Over dinner this past spring, in my NYC apartment/shoe-box, a friend recounted for me an activity she had partook in earlier that day, as part of her Palliative care elective. It involved sitting face to face (or so I pictured it) with someone she did not know that well, and taking turns talking for sixty seconds about something meaningful. The listener had to refrain for an entire minute from verbal feedback, from providing any form of response; the listener wasn't allowed to speak.
This lesson, second-hand but instantly, served me well. I've always thought of myself a good listener, (a little pat on the back), but overnight I implemented an abridged version of this concept, I made an amend to the well-worn way I listened.

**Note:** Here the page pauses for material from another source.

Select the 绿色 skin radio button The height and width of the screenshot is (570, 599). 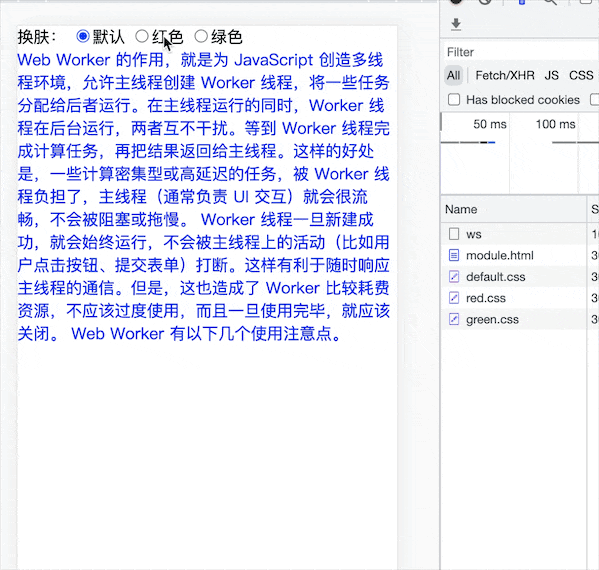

When lulls arose in conversation, when people paused in recounting and sharing and story telling, when the phone line went limp and static resumed.... with patients, family, and friends... I consciously made the decision to keep my mouth shut.
I started, quite literally, counting to ten.
And something -don't wait- kind of, instantly, amazing happened: there was a lull in the lull, a pause in the pause, an end to the static. People resumed talking.
I'm obviously romanticizing this a little bit. Don't rewind to conversations (friends and family and foes)- this wasn't as calculated a maneuver as the retrospect makes it seem. And the test wasn't 100% sensitive (specific? Shoot.) But it was a conscious implementation, and the more I did it the more valuable it became.
See, dear reader; see, friends and family and foes: it took me almost two months before I started to sermonize.
The point of this post, obviously, is that in Malawi this lesson has taken on another form. Inherently, the focus groups Emily and I conduct are loyal to this philosophy. We talk minimally, embrace the silence, and quietly celebrate when a more reserved participant chimes in.
Further though, this idea has held true with all the people I've met along the way. It's crazy, but in those ten seconds, you can hear the other person forming their next thought. Like claymation. Or maybe in the silence the previously stated sentence echoes. Either way it works.
I have a story to share but I'm going to save it until I have the gusto to tell it well. Think of me as counting to ten, ironing out the details, unbending the kinks.